We all probably have complicated tasks that we only need to perform once in a while. It is not uncommon for me to answer a colleague’s question by scratching my head and saying, “I remember looking up the command to do that. Now, just give me a minute to find it.”
It is certainly the case that not every command should be reduced to automation. But things that are particularly critical and are typically needed in time-sensitive situations are good candidates for automation. Likewise, things that are particularly complicated are also candidates for automation.
A number of common network management tasks can be reduced to following a template with variables that need to be completed. Perhaps the paradigmatic example of this is network provisioning (although the same concept can apply in other contexts, such as troubleshooting).
Network provisioning often involves templates: a template for the base device configuration, a template for internal connections, a template for transit or peer connections, and multiple templates for different types of customer connections. These templates usually have very few variables that an operator needs to change in order to use them. However, it is easy for someone to accidentally omit an important line, forget to change one of the variables, or change one of the variables to an invalid value. And even if the user makes no mistakes while creating the configuration from the template, sometimes an error is introduced during the process of copying and pasting a large configuration block or a large set of commands.

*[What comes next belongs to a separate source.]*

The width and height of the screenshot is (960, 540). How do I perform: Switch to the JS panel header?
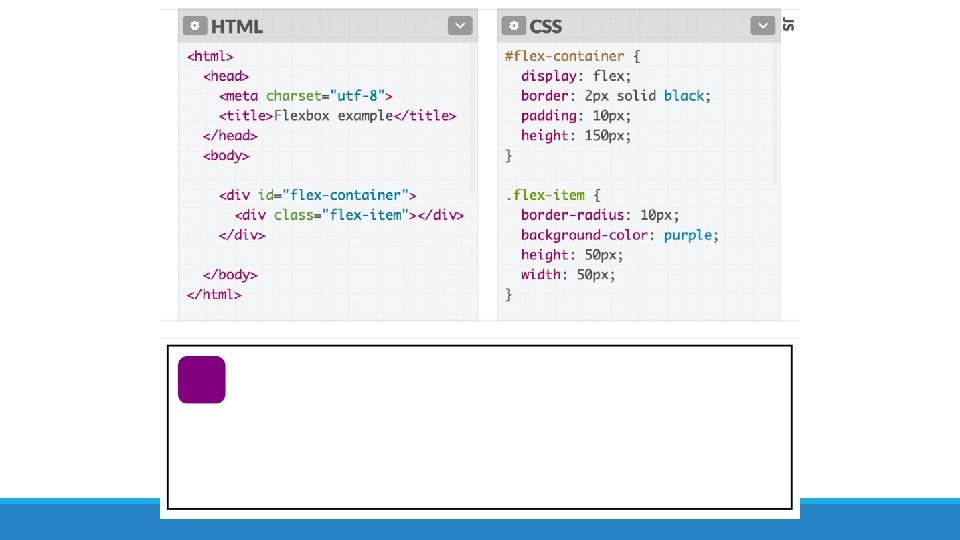(789, 24)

We’ll talk more about provisioning templates when we talk about commit scripts in Chapter 5. Commit scripts are one way to easily apply a template. Commit scripts even provide an optional way to reduce the size of the Junos configuration file by having Junos display the template parameters (rather than their full expansion) by default.
In this instance, automation can both save time and reduce the number of unintended errors. If the provisioning process is reduced to a simple script that asks for values for the few variables that are in a template, the script can make sure that the entire configuration is applied. The script can even ask the questions necessary to choose the correct template. In addition, the script can perform checks to validate that the values provided by the user make sense.
In fact, it is possible to even further reduce the information that a user needs to supply by having the script gather the information in the first place. Let’s assume that the customer data is all maintained in a SQL database. When prompted by the user, the script can query the database to gather the correct values for all the variables and present them to the user for validation. This further reduces the possibility of inadvertent errors.
From there, it is only a small step to fully automating the process. When a new customer is added to the database, an automated process can automatically activate the changes in the network.
It will probably not be possible to completely eliminate the possibility of someone entering incorrect information at some point in the process. However, using automation can reduce the number of places where incorrect information can be introduced. And it can promote consistency among the different systems that maintain information about the network by ensuring that the same information is used everywhere (whether that information is correct or incorrect).
SDN can be a good example of an external service enabled by automation. Imagine that a network operator wants to optimize their traffic flow every five minutes based on a complex set of algorithms, but they want to conduct the recalculation faster than that if certain events occur. This is the kind of complex network service that requires automation to effectively implement it.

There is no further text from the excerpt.